Exercise: Below are the records. Reproduce the line that contains "Dead by Daylight (65, 1457)" and every line after it to the end, exactly and alone.

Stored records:
•••••
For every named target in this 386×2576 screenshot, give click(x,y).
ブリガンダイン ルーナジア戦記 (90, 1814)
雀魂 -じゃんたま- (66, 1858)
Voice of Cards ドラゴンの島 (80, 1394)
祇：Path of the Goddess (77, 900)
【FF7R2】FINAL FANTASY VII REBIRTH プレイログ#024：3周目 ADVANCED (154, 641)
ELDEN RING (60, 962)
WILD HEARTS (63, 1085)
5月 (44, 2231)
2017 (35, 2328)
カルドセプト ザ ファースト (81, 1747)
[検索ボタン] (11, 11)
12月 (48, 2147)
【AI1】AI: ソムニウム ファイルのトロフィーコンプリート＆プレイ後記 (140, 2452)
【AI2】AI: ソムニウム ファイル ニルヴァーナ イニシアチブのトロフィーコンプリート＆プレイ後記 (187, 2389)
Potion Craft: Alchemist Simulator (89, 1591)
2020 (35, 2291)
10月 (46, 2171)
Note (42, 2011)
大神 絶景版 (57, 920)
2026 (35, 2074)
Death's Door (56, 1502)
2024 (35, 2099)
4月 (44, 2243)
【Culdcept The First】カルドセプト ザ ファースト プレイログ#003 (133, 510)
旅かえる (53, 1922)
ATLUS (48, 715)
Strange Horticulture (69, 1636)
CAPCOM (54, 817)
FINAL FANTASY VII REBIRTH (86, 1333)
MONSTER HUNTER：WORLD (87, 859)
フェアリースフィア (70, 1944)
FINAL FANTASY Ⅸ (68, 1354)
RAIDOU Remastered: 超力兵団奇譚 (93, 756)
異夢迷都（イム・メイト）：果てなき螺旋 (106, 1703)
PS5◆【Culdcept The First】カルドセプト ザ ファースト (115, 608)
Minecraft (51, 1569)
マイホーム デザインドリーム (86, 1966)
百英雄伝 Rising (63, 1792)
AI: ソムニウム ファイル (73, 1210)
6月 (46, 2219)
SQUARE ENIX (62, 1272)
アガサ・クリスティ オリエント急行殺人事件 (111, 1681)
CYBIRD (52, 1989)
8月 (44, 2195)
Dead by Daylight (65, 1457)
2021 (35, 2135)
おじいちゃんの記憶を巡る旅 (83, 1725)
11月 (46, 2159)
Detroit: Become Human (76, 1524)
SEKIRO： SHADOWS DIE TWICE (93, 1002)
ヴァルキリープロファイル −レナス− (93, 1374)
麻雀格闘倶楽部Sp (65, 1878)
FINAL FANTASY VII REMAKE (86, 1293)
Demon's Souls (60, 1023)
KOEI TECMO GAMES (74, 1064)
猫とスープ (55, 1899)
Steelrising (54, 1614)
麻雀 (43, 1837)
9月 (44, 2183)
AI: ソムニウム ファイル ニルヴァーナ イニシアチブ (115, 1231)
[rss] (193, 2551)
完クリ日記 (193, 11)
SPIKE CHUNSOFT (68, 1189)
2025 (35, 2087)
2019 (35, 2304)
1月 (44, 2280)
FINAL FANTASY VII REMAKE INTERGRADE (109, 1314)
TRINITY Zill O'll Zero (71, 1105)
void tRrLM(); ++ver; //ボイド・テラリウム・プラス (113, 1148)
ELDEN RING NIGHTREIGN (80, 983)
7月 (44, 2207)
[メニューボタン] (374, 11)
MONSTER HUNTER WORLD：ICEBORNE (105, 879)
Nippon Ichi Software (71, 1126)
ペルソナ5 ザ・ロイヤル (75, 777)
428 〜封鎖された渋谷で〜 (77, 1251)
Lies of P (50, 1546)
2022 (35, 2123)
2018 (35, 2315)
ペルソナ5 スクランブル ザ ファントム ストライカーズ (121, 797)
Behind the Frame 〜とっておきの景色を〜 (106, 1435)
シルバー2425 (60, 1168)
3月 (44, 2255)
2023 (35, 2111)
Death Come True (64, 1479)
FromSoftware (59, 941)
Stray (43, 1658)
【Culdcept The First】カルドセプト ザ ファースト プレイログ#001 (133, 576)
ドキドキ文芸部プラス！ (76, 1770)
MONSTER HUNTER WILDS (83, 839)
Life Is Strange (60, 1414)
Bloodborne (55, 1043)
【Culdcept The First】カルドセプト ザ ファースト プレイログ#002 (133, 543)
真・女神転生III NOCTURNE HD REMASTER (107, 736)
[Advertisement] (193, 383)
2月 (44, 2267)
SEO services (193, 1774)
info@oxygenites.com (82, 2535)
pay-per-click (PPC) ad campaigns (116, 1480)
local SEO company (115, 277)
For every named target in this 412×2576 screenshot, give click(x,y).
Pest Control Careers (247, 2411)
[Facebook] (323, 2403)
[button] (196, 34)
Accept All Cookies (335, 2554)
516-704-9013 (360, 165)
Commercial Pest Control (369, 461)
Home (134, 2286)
•••••
Exercise response:
Dead by Daylight (65, 1457)
2021 (35, 2135)
おじいちゃんの記憶を巡る旅 (83, 1725)
11月 (46, 2159)
Detroit: Become Human (76, 1524)
SEKIRO： SHADOWS DIE TWICE (93, 1002)
ヴァルキリープロファイル −レナス− (93, 1374)
麻雀格闘倶楽部Sp (65, 1878)
FINAL FANTASY VII REMAKE (86, 1293)
Demon's Souls (60, 1023)
KOEI TECMO GAMES (74, 1064)
猫とスープ (55, 1899)
Steelrising (54, 1614)
麻雀 (43, 1837)
9月 (44, 2183)
AI: ソムニウム ファイル ニルヴァーナ イニシアチブ (115, 1231)
[rss] (193, 2551)
完クリ日記 (193, 11)
SPIKE CHUNSOFT (68, 1189)
2025 (35, 2087)
2019 (35, 2304)
1月 (44, 2280)
FINAL FANTASY VII REMAKE INTERGRADE (109, 1314)
TRINITY Zill O'll Zero (71, 1105)
void tRrLM(); ++ver; //ボイド・テラリウム・プラス (113, 1148)
ELDEN RING NIGHTREIGN (80, 983)
7月 (44, 2207)
[メニューボタン] (374, 11)
MONSTER HUNTER WORLD：ICEBORNE (105, 879)
Nippon Ichi Software (71, 1126)
ペルソナ5 ザ・ロイヤル (75, 777)
428 〜封鎖された渋谷で〜 (77, 1251)
Lies of P (50, 1546)
2022 (35, 2123)
2018 (35, 2315)
ペルソナ5 スクランブル ザ ファントム ストライカーズ (121, 797)
Behind the Frame 〜とっておきの景色を〜 (106, 1435)
シルバー2425 (60, 1168)
3月 (44, 2255)
2023 (35, 2111)
Death Come True (64, 1479)
FromSoftware (59, 941)
Stray (43, 1658)
【Culdcept The First】カルドセプト ザ ファースト プレイログ#001 (133, 576)
ドキドキ文芸部プラス！ (76, 1770)
MONSTER HUNTER WILDS (83, 839)
Life Is Strange (60, 1414)
Bloodborne (55, 1043)
【Culdcept The First】カルドセプト ザ ファースト プレイログ#002 (133, 543)
真・女神転生III NOCTURNE HD REMASTER (107, 736)
[Advertisement] (193, 383)
2月 (44, 2267)
SEO services (193, 1774)
info@oxygenites.com (82, 2535)
pay-per-click (PPC) ad campaigns (116, 1480)
local SEO company (115, 277)
For every named target in this 412×2576 screenshot, give click(x,y).
Pest Control Careers (247, 2411)
[Facebook] (323, 2403)
[button] (196, 34)
Accept All Cookies (335, 2554)
516-704-9013 (360, 165)
Commercial Pest Control (369, 461)
Home (134, 2286)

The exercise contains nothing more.